Data for review

= = = = =

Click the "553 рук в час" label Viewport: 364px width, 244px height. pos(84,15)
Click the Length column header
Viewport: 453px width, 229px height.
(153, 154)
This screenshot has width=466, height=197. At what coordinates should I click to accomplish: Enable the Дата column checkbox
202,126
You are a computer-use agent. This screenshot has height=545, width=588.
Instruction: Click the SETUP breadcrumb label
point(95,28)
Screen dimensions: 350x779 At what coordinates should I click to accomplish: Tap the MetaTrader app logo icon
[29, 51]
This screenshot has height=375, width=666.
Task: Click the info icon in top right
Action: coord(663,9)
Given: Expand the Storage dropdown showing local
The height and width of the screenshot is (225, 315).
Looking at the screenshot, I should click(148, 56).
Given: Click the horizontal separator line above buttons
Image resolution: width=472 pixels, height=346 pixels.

= = = = =

The answer must consist of every line from the data that holds the string "Given".

Output of the task
Given: Expand the Storage dropdown showing local
Given: Click the horizontal separator line above buttons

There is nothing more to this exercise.